Image credit: Peak Moment TV
When Roberta Cruger explored the eco-dystopian cinematic visions emerging from the Toronto International Film Fest, she featured Collapse—a portrait of former cop turned peak oil futurist Michael C. Ruppert. As founder of CollapseNet, it's fair to say that Ruppert is not one of the techno-optimists among us. Rather, he is a firm believer that the only thing that can possibly save humanity is a shift of consciousness that is so profound, it marks the birth of an entirely new species. Here he sits down with Janaia Donaldson of Peak Moment TV to explain why. (Ironically enough, there's also a cameo appearance from a passing Chevy Volt too...)
The Diagnosis is Correct
Given my previous lament about disasterbation turning you blind, it's probably no surprise that I am not entirely convinced by either Ruppert's thesis nor his method of delivering it. I have no qualms with the argument that infinite economic growth is neither possible nor desirable, and I think he is spot on when he claims that no government anywhere is even close to taking the steps necessary to tackle the challenges we face. (Even the IEA's Chief Economist says no government is prepared for peak oil.)
Conscious Evolution of a New Species?
Where I remain confused is why an apparent shift in consciousness marks a the evolution of a new species "by scientific definition" any more than the discovery that the Earth was round meant the end of "flat Earth man". And where I take issue is the idea that this message is a helpful way of spreading the word or changing behavior—as opposed to a means to make the "enlightened few" feel self righteous about their preparedness for what they see as inevitable collapse.

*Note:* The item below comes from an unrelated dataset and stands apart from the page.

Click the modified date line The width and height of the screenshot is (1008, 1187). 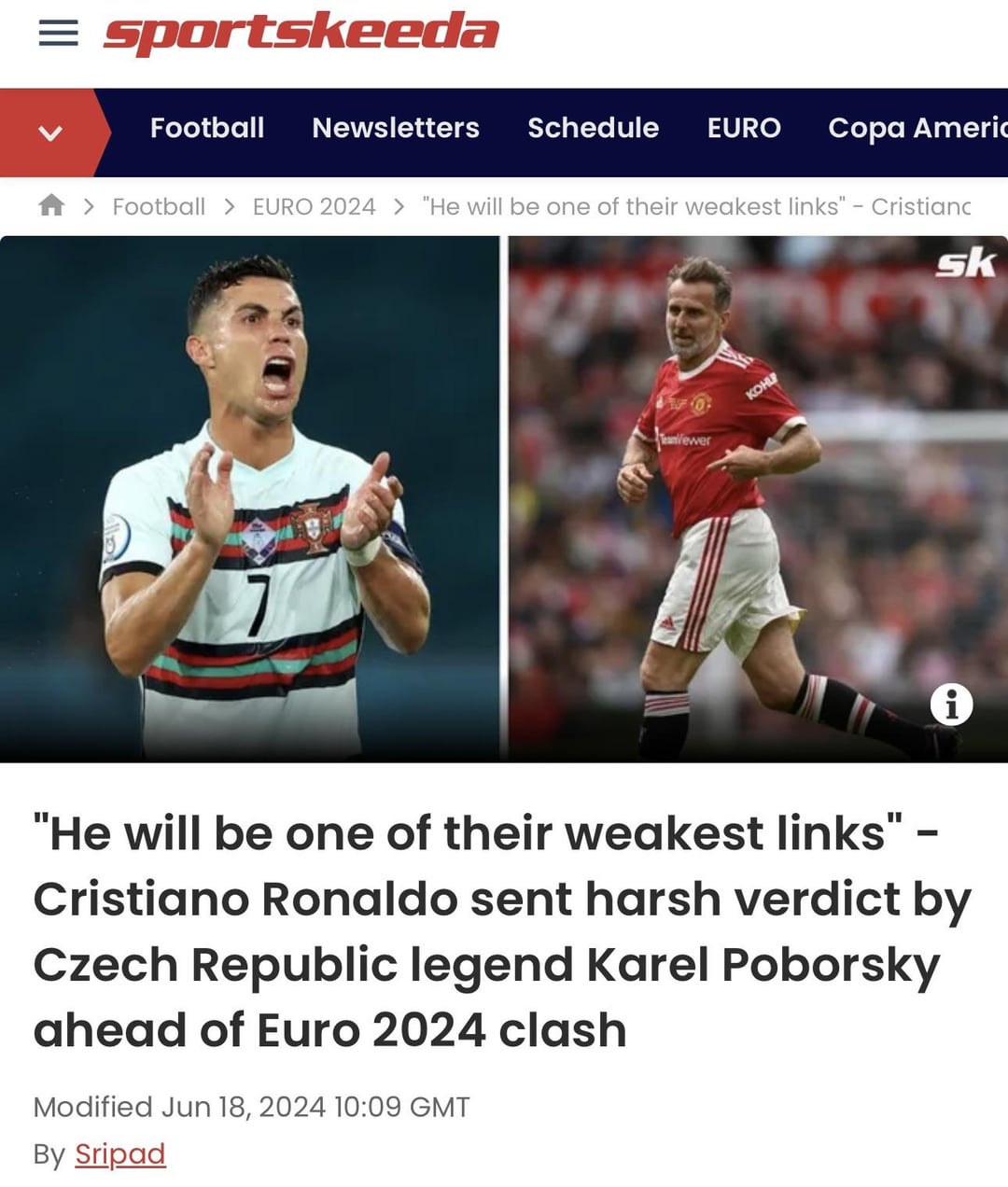(251, 1107)
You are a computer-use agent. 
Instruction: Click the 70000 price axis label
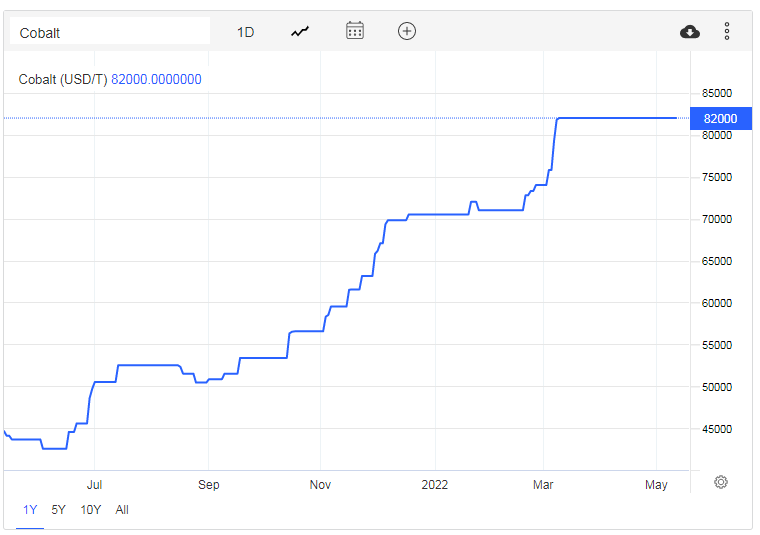coord(717,219)
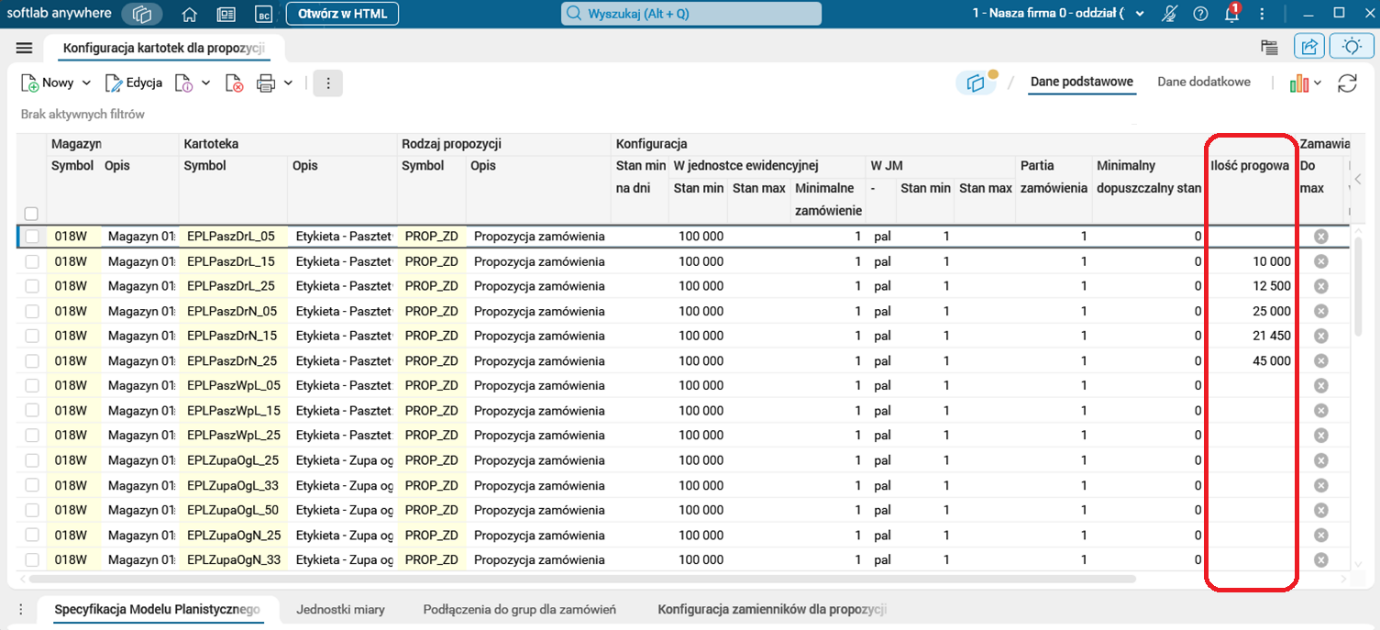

It is true that peak oil, climate change, resource depletion and early signs of a sixth mass extinction mean that we face challenges like we have never faced before. But I can't help but doubt whether Michael C. Ruppert knows what comes next any more than I do.
Collapse And Survive or Innovate and Thrive?
We may indeed be facing catastrophic collapse, or we may be facing tough times and a challenging period of societal, cultural and technological innovation. Whether the future lies with community-focused Transition movements; corporate-friendly systems innovation; no growth economics; conscious "uncivilization"; or a solar-powered world, or a combination of all of the above and more, is not something I am qualified to predict. But then neither is Ruppert. What I can say is that I doubt any of us will recognize the next phase of human evolution until long, long after it has happened.